Cooper-Woodson program aims to help minority students


Jordyn Dollarhide - The State Hornet

From left to right, Christina Bourn, Sabrina Harrell, Micah Grant, Ashley Robertson, Andrea Moore and Brittney LeBlue pose for a picture after the Cooper G. Woodson lecture on Feb., 20, 2018. The Cooper-Woodson Scholars are required by the program to attend both the Woodson lecture as well as the Anna J. Cooper lecture every year.

Jordyn Dollarhide

Since its creation 25 years ago, Sacramento State’s Cooper-Woodson College Enhancement Program has seen its activity increase after hosting a series of lectures designed to teach and inspire, according to program director Boatamo Mosupyoe.

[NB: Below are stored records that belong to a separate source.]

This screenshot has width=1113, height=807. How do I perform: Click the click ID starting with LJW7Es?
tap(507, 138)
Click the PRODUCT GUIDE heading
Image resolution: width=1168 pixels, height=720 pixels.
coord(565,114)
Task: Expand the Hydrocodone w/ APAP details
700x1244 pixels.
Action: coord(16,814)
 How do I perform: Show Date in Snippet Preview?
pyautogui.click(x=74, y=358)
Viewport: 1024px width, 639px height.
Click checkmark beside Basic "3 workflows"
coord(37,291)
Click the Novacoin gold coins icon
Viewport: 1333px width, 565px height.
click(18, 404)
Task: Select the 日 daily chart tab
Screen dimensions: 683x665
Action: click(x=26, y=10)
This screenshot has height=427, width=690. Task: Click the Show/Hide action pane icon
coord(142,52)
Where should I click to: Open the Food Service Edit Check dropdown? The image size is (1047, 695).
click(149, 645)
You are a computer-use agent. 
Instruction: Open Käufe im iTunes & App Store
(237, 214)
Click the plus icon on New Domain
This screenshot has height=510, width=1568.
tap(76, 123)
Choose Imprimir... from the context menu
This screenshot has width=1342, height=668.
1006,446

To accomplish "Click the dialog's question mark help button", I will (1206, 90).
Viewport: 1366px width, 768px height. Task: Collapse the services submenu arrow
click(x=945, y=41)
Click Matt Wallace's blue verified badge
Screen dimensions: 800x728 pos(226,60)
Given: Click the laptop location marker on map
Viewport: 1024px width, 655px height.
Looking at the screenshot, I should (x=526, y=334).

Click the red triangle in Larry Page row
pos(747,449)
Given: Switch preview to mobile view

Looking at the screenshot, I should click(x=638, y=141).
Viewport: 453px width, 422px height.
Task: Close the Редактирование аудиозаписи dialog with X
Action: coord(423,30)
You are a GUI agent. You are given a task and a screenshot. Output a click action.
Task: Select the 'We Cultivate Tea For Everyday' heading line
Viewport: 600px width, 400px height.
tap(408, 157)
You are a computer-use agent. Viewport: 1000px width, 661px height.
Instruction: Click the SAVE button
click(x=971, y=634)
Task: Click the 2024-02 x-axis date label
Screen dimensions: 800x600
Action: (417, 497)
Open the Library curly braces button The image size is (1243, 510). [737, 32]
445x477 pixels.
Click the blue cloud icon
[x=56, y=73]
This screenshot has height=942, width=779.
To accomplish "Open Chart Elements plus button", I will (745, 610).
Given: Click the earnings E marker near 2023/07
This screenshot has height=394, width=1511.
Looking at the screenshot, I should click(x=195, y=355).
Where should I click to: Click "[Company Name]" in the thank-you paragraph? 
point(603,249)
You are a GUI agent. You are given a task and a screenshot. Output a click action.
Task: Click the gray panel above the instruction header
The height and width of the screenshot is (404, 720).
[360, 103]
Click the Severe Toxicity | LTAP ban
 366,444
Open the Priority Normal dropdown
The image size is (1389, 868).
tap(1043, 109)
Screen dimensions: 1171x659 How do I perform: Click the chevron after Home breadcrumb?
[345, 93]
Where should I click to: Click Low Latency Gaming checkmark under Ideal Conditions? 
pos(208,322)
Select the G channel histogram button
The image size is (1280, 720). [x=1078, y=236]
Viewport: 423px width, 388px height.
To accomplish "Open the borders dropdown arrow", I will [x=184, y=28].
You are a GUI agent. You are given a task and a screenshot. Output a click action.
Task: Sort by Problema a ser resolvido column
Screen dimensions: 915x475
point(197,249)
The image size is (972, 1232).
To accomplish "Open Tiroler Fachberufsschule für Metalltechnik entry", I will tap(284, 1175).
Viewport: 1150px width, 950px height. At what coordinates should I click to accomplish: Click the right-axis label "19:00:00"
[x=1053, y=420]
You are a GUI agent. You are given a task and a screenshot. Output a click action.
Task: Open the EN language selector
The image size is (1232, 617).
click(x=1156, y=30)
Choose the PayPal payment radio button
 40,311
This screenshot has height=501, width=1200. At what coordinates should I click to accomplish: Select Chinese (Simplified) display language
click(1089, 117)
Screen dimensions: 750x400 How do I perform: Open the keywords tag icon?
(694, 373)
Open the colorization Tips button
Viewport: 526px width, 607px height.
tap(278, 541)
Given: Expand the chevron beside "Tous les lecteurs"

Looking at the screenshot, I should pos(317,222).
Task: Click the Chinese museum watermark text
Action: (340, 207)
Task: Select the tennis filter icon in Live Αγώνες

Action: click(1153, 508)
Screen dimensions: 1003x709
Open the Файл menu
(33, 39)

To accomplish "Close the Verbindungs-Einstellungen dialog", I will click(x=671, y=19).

The program began as an organization dedicated to increasing the retention rate among African-American students, Mosupyoe said.

The program facilitates scholarships by requiring participants — called scholars — to write research papers to earn funds, Mosupyoe said. The program attends conferences both internationally and locally and has traveled to countries such as Costa Rica and South Africa.

The stated principles of Cooper-Woodson are “scholarship, leadership and service.”

Leadership, Mosupyoe said, is encouraged by pushing scholars to find conferences that benefit their interests. In turn, the program plans and designs panels to present for speakers and students alike.

Participation in community events throughout the Sacramento region also brings opportunities for service, according to Mosupyoe. Scholars are required to fulfill a minimum of 15 hours of community service per semester in order to maintain their status in the program.

There are a number ways one could hit 15 hours, such as helping to feed the homeless or participating in the Associated Students, Inc. Food Pantry on campus.

For Sabrina Harrell, the scholars’ president for two years, the program has helped enhance and strengthen her experience on the Sac State campus.

“I’m more involved on campus,” Harrell said. “I am able to reach out, contact, and be noticed by other organizations. It’s also beneficial for me to be active on campus through our lectures and other events that we hold every year.”

These events, including the annual Cooper G. Woodson lecture that was held on Feb. 20, feature guest speakers from all over the world. In the past, Maya Soetoro-Ng — the half-sister of former President Barack Obama — has taken the stage.

In the future, the program has planned a visit from the President of Ghana, Nana Akufo-Addo, on April 28. Then from Nov. 1-3, the program will host the school’s Fifth International Conference on Genocide.

Mosupyoe said that these conferences are a group effort and put together by programs including the Pan African Studies Program, the Martin Luther King Jr. Center and the Multi-Cultural Center.

Jordyn Dollarhide – The State Hornet
The Cooper-Woodson College Enhancement Program sign is displayed outside of its main office in Amador Hall room 460.

Membership in Cooper-Woodson is not limited to African-Americans.

“When students of other decent want to learn more about African-Americans and want more exposure to a different cultures, I admit them,” Mosupyoe said.     

For both Harrell and Mosupyoe, the idea of inclusion and involvement for all demographics interested in the program is what has helped it grow since beginning 25 years ago.

“We are open to everyone,” Harrell said. “We are non-discriminatory. We want everyone to join (Cooper-Woodson) to get that experience.”

Many of the program’s founding philosophies have been adapted by other organizations over the years, Mosupyoe said.

“Everyone calls their students ‘scholars,’ but it started with (Cooper-Woodson),” Mosupyoe said. “As other groups continue to implement (these philosophies), that’s great. We are making our campus great.”

Harrell said she believes in the importance of Cooper-Woodson because of the history behind it.

“Our founders created this program to put hope and future goals into African Americans,” Harrell said. “There are little support groups for ethnic groups on campus, and it’s important to have your own support group and mentor to help you graduate.”

As director of the program, Mosupyoe has introduced many of her own personal philosophies and strategies as directors have before her.

Mosupyoe said that she not only strives to make her scholars both strong students and leaders, but also works, as she put it, to “shape the diamond to rise and shine.”

Above all, Mosupyoe said she believes the greatest thing that the program teaches its scholars is empathy.

“(It’s important to) have a heart, to have empathy, and to deal with the — at times — cruel world,” Mosupyoe said. “If you are fighting injustice, don’t become unjust yourself. You are fighting (the injustice) to become a better person. Do not become that which you despise.”